• _Raw data_

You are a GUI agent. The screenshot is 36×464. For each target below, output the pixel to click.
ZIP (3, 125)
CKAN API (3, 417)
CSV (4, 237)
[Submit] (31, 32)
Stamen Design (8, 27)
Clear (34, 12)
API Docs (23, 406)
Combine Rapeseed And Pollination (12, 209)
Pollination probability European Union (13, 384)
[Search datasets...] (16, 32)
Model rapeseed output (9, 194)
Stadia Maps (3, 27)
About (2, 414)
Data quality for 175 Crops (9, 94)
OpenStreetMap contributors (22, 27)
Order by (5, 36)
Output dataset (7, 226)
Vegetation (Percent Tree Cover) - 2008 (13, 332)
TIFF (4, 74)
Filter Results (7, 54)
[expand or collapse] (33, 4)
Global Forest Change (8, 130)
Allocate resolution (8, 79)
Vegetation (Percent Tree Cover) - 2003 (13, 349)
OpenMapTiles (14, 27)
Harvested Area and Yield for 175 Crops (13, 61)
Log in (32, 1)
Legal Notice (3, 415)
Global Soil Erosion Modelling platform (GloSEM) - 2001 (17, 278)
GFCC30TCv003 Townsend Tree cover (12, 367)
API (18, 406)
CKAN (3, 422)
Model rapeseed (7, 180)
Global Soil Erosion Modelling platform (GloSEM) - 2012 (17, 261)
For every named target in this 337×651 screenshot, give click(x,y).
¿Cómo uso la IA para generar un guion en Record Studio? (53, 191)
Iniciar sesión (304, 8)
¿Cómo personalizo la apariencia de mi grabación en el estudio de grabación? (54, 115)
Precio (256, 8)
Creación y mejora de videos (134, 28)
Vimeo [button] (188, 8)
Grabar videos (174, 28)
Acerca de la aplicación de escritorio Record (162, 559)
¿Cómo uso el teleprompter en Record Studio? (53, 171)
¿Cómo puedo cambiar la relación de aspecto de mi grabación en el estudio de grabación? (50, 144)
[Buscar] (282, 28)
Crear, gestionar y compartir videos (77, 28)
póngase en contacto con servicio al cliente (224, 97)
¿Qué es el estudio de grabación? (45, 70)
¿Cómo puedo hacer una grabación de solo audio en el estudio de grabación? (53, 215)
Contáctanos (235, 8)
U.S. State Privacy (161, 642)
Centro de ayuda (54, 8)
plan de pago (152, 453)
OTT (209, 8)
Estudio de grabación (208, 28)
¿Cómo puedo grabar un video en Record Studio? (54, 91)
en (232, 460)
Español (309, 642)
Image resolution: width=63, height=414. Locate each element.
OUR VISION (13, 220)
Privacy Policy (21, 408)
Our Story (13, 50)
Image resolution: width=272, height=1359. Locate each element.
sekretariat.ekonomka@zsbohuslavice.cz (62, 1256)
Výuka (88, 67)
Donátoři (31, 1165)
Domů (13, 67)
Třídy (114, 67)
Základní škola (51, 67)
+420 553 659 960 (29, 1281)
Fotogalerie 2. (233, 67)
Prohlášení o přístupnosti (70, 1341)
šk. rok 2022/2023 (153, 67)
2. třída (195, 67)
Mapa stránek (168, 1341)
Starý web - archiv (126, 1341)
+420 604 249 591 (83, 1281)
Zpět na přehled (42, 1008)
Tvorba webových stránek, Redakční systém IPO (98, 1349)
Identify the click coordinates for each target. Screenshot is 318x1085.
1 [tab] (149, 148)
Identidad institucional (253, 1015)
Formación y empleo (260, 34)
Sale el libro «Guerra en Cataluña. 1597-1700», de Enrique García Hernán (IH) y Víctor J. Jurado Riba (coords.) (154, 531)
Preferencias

• _Stated problem_
Lay out every line of the data above as a numbered list, leaving out any blank lines.

• _Task answer_
1. You are a GUI agent. The screenshot is 36×464. For each target below, output the pixel to click.
2. ZIP (3, 125)
3. CKAN API (3, 417)
4. CSV (4, 237)
5. [Submit] (31, 32)
6. Stamen Design (8, 27)
7. Clear (34, 12)
8. API Docs (23, 406)
9. Combine Rapeseed And Pollination (12, 209)
10. Pollination probability European Union (13, 384)
11. [Search datasets...] (16, 32)
12. Model rapeseed output (9, 194)
13. Stadia Maps (3, 27)
14. About (2, 414)
15. Data quality for 175 Crops (9, 94)
16. OpenStreetMap contributors (22, 27)
17. Order by (5, 36)
18. Output dataset (7, 226)
19. Vegetation (Percent Tree Cover) - 2008 (13, 332)
20. TIFF (4, 74)
21. Filter Results (7, 54)
22. [expand or collapse] (33, 4)
23. Global Forest Change (8, 130)
24. Allocate resolution (8, 79)
25. Vegetation (Percent Tree Cover) - 2003 (13, 349)
26. OpenMapTiles (14, 27)
27. Harvested Area and Yield for 175 Crops (13, 61)
28. Log in (32, 1)
29. Legal Notice (3, 415)
30. Global Soil Erosion Modelling platform (GloSEM) - 2001 (17, 278)
31. GFCC30TCv003 Townsend Tree cover (12, 367)
32. API (18, 406)
33. CKAN (3, 422)
34. Model rapeseed (7, 180)
35. Global Soil Erosion Modelling platform (GloSEM) - 2012 (17, 261)
36. For every named target in this 337×651 screenshot, give click(x,y).
37. ¿Cómo uso la IA para generar un guion en Record Studio? (53, 191)
38. Iniciar sesión (304, 8)
39. ¿Cómo personalizo la apariencia de mi grabación en el estudio de grabación? (54, 115)
40. Precio (256, 8)
41. Creación y mejora de videos (134, 28)
42. Vimeo [button] (188, 8)
43. Grabar videos (174, 28)
44. Acerca de la aplicación de escritorio Record (162, 559)
45. ¿Cómo uso el teleprompter en Record Studio? (53, 171)
46. ¿Cómo puedo cambiar la relación de aspecto de mi grabación en el estudio de grabación? (50, 144)
47. [Buscar] (282, 28)
48. Crear, gestionar y compartir videos (77, 28)
49. póngase en contacto con servicio al cliente (224, 97)
50. ¿Qué es el estudio de grabación? (45, 70)
51. ¿Cómo puedo hacer una grabación de solo audio en el estudio de grabación? (53, 215)
52. Contáctanos (235, 8)
53. U.S. State Privacy (161, 642)
54. Centro de ayuda (54, 8)
55. plan de pago (152, 453)
56. OTT (209, 8)
57. Estudio de grabación (208, 28)
58. ¿Cómo puedo grabar un video en Record Studio? (54, 91)
59. en (232, 460)
60. Español (309, 642)
61. Image resolution: width=63, height=414. Locate each element.
62. OUR VISION (13, 220)
63. Privacy Policy (21, 408)
64. Our Story (13, 50)
65. Image resolution: width=272, height=1359. Locate each element.
66. sekretariat.ekonomka@zsbohuslavice.cz (62, 1256)
67. Výuka (88, 67)
68. Donátoři (31, 1165)
69. Domů (13, 67)
70. Třídy (114, 67)
71. Základní škola (51, 67)
72. +420 553 659 960 (29, 1281)
73. Fotogalerie 2. (233, 67)
74. Prohlášení o přístupnosti (70, 1341)
75. šk. rok 2022/2023 (153, 67)
76. 2. třída (195, 67)
77. Mapa stránek (168, 1341)
78. Starý web - archiv (126, 1341)
79. +420 604 249 591 (83, 1281)
80. Zpět na přehled (42, 1008)
81. Tvorba webových stránek, Redakční systém IPO (98, 1349)
82. Identify the click coordinates for each target. Screenshot is 318x1085.
83. 1 [tab] (149, 148)
84. Identidad institucional (253, 1015)
85. Formación y empleo (260, 34)
86. Sale el libro «Guerra en Cataluña. 1597-1700», de Enrique García Hernán (IH) y Víctor J. Jurado Riba (coords.) (154, 531)
87. Preferencias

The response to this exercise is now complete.